# Moving to Portugal



## redwolf (Sep 13, 2012)

Hi everyone.

My wife and I are looking at moving to central Portugal from South Africa within the next 12 months at most. My questions are:

A. What are the laws/duties/restrictions on bringing your personal belongings in.

B. What are the requirements for bringing my dogs (dobermanns) with me?

C. What are the laws/duties/restrictions on bringing my motorcycles with me?

D. If we come for a visit, say January, can we apply for residence visas/permits?

Although we have been in Africa for more than 30 years, we are both from the UK, so have EU (British) passports.

All help appreciated


----------



## canoeman (Mar 3, 2011)

A,C do a search on site they've all been answered in depth very recently
Pay particular attention to A

B Dobermans must be chipped and registered with your local Junta, I think in public must be muzzled? presume import same as EU so will reguire pet passports, chipping, rabies and entering through a designated point.

D no, as your UK nationals with British Passports, you can freely move throughout EU, when you make the move to Portugal you can stay as visitors for 3 months, if longer then you must Register your Residence by the 4 month, nothing to stop you Registering on arrival.


----------



## oronero (Aug 24, 2012)

Out of interest this 3 months as a visitor, can you leave Portugal for a weekend and return and thus have another three months without registering or is the 3 month rule within 12 months irrespective of any leave from the country?


----------



## travelling-man (Jun 17, 2011)

You need to compile a list of belongings and take it (in person) to the PT high Commission (and pay a small fee) before you leave and get a document from them in exchange if you want to import tax free. ..... the list (from our experience) doesn't have to be super detailed. Just things like 10 x boxes of books, 5 x boxes of kitchen equipment etc. 
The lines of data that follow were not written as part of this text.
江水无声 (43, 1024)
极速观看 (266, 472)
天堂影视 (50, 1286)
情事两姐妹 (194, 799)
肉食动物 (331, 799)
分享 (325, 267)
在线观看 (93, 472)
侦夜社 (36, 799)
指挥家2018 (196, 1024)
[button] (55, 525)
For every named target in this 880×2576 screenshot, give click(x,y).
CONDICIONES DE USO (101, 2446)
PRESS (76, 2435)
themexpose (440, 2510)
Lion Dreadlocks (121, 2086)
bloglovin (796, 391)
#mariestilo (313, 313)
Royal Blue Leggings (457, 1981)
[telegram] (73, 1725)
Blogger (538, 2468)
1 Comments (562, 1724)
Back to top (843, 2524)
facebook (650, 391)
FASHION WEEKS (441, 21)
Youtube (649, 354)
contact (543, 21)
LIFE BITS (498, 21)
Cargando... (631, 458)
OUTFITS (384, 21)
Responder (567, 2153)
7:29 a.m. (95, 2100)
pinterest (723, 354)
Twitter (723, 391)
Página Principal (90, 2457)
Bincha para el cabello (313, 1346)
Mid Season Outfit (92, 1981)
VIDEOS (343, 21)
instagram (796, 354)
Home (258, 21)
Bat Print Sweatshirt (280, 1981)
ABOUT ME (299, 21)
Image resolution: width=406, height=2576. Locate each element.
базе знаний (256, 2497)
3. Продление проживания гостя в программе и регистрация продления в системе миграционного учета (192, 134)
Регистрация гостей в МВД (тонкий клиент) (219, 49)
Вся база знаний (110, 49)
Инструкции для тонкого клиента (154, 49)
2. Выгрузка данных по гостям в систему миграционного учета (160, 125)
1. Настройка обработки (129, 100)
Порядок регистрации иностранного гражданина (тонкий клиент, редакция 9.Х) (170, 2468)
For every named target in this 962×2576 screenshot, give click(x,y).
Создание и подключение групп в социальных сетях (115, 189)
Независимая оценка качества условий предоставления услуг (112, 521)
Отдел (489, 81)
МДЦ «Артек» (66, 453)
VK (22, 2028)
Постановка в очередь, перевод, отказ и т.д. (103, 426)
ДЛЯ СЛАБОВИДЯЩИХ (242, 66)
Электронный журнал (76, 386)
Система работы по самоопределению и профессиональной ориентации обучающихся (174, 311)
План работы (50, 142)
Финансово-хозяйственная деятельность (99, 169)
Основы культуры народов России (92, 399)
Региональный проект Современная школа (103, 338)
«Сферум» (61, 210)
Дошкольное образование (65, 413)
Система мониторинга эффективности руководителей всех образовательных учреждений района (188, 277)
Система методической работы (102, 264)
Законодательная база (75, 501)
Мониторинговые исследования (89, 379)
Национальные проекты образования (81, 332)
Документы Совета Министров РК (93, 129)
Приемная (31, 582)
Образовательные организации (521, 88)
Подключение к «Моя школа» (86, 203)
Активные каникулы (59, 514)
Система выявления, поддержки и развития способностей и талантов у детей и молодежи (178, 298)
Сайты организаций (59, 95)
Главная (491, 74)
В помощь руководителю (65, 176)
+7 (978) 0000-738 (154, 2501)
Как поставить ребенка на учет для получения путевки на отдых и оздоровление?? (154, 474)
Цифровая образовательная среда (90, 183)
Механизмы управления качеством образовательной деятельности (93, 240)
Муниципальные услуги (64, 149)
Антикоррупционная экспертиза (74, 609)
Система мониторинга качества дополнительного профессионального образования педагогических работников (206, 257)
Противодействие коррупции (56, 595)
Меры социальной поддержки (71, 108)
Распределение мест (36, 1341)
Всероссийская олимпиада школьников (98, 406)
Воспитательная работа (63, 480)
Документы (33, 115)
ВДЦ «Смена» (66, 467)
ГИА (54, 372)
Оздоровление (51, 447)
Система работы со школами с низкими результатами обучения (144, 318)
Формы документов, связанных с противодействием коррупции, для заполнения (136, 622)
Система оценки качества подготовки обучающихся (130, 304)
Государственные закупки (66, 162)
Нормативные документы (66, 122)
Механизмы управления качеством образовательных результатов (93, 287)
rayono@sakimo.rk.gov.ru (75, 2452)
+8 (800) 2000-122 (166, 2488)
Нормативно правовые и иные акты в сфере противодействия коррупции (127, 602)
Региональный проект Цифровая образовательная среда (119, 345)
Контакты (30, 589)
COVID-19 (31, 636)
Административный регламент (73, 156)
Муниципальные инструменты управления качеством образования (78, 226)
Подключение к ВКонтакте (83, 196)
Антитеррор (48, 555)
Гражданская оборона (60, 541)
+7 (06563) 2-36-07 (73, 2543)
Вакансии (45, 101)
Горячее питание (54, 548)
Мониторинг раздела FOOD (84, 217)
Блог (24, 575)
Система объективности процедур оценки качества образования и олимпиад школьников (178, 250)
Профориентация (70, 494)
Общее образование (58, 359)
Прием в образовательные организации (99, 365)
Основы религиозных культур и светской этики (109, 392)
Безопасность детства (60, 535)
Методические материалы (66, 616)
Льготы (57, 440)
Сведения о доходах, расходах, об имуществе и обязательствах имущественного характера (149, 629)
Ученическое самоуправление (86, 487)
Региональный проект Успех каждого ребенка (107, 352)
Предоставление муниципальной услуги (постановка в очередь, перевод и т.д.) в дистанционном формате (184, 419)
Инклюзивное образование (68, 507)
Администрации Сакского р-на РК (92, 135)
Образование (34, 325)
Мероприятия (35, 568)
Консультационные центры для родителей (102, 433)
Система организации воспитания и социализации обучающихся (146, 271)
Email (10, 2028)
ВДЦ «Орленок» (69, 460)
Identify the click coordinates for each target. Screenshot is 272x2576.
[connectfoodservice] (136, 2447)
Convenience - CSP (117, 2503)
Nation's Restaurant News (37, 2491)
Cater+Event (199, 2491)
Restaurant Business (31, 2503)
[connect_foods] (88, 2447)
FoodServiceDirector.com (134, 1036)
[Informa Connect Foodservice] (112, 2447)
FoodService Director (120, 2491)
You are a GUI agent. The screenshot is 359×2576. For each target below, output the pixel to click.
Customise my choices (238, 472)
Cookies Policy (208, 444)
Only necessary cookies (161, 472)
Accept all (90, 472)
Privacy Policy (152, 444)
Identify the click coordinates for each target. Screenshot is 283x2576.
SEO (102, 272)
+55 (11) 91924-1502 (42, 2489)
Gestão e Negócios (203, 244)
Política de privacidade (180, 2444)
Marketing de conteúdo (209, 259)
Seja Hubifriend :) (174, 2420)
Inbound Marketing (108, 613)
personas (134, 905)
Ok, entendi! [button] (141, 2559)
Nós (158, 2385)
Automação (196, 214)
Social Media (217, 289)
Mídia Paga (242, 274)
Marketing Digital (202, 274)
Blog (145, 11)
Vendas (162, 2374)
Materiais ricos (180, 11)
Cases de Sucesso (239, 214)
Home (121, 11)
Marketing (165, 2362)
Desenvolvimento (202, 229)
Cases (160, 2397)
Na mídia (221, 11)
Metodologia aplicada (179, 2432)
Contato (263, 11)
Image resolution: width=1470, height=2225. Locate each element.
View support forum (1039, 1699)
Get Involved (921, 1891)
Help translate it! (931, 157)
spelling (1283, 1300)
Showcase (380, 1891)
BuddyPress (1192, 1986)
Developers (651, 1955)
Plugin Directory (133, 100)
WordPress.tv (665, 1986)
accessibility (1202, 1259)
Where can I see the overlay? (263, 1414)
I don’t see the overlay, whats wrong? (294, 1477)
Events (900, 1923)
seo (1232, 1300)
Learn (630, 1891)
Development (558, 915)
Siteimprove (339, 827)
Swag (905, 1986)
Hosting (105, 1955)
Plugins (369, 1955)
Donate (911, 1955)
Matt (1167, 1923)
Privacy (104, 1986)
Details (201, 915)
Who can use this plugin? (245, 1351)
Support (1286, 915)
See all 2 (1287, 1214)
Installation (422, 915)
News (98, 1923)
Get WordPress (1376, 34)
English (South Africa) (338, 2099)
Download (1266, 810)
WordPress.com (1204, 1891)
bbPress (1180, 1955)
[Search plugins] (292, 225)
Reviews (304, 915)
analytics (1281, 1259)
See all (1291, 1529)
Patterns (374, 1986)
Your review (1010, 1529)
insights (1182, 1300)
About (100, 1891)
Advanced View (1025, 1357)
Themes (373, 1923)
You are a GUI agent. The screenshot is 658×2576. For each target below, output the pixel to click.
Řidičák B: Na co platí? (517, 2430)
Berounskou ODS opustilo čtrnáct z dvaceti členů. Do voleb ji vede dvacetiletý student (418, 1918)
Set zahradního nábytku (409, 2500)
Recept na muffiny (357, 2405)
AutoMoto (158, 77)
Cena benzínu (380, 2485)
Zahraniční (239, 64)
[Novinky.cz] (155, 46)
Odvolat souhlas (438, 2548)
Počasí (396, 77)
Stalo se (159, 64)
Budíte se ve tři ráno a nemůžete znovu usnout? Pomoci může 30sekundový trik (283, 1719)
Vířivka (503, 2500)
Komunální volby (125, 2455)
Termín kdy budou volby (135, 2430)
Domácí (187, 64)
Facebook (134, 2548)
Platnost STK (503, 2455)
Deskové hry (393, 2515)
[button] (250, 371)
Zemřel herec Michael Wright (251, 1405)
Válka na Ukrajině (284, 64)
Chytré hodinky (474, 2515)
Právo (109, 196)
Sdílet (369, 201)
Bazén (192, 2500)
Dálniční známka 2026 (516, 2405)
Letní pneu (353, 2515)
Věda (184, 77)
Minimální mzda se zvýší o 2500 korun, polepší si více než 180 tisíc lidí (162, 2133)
That said, Tony Charlton who came from Bots & posts here (I think) was allowed to import tax free without that paperwork...... but as far as I know, there's not a PT high commission in Bots.

Don't know about parrots and get an idea they might be complicated to import but the dogs will need all their jabs and proof of such and also rabies jabs and stipulated time periods after the jabs etc. We used a company called Petwings. They weren't the cheapest price we had but their service was tip top and I'd have no hesitation in using them again.


----------



## redwolf (Sep 13, 2012)

Thanks travellingman, will check to see if there is one in CT when I get back, presently in Indonesia on business. CT has a large Portugese community, so there may be an embassy or something


----------



## redwolf (Sep 13, 2012)

Once again, thanks canoeman, will do a full search and check. Dogs chipped, injected and had blood tests


----------



## canoeman (Mar 3, 2011)

oronero said:


> Out of interest this 3 months as a visitor, can you leave Portugal for a weekend and return and thus have another three months without registering or is the 3 month rule within 12 months irrespective of any leave from the country?


Yes and no, it's not quite as straightforward as that and depends on a few different things, but basically no, and no different to people who think taking their UK registered Car out of Portugal for a weekend gives them another 183 days.

1. What your country of Residence requirements are to retain residency?
2. Portugal could consider you a *Tax resident* if you owned property here at end Dec and spent more than 183 days in Portugal in any 12 month period cumulative or not


----------